## Exercise task:
Reproduce the portion of the rows that opens with the line containing "You are a GUI" and continues through the end of the rows, omitting the pictures.
::::::
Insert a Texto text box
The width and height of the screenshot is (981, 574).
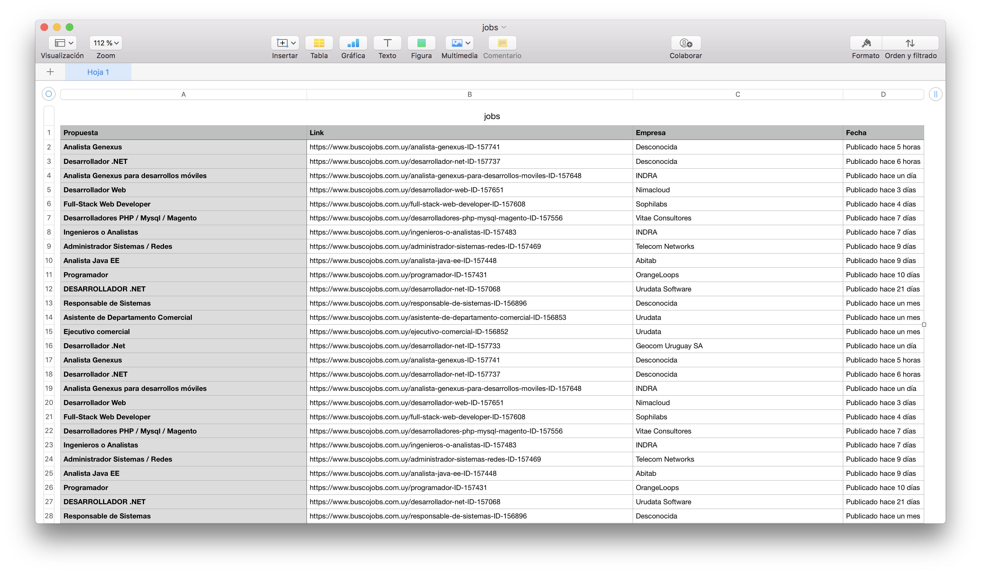click(x=387, y=43)
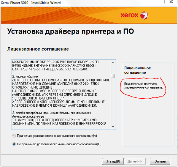Click the "Внимательно прочтите лицензионное соглашение" hint text
Screen dimensions: 178x167
143,86
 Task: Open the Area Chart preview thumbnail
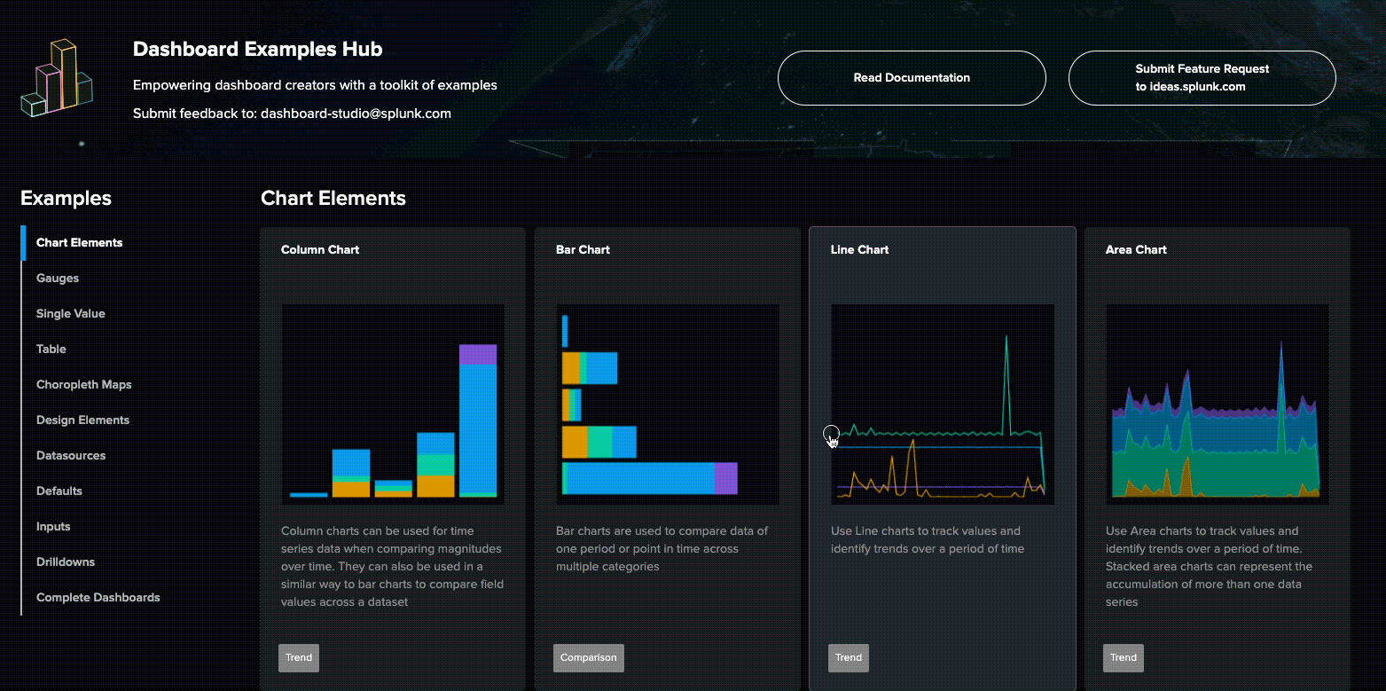(x=1217, y=404)
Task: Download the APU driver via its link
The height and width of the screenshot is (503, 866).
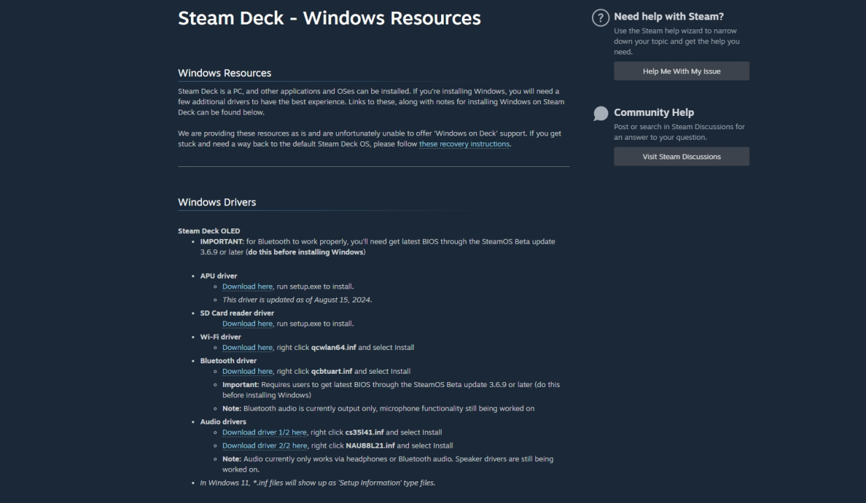Action: (247, 286)
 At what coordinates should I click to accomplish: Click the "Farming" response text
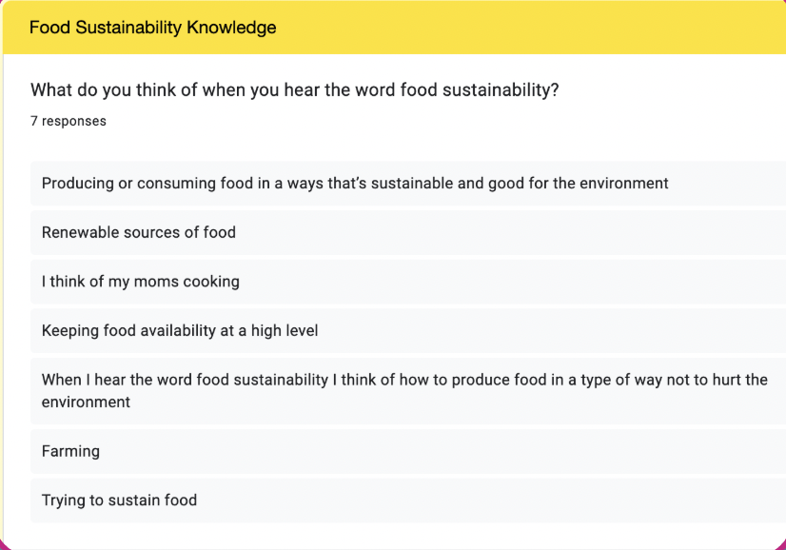click(70, 451)

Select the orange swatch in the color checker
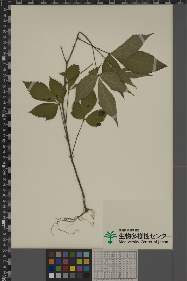[51, 261]
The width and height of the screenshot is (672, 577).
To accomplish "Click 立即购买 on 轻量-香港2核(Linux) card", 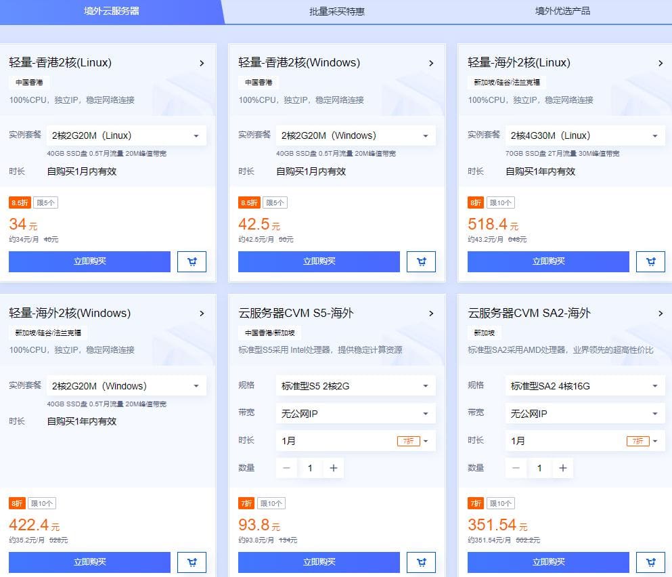I will (89, 261).
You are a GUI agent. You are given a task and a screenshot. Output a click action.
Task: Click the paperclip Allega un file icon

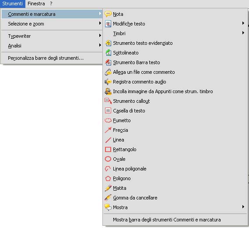point(108,72)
::::::
## Exercise answer:
You are a GUI agent. You are given a task and a screenshot. Output a click action.
Task: Click the paperclip Allega un file icon

point(108,72)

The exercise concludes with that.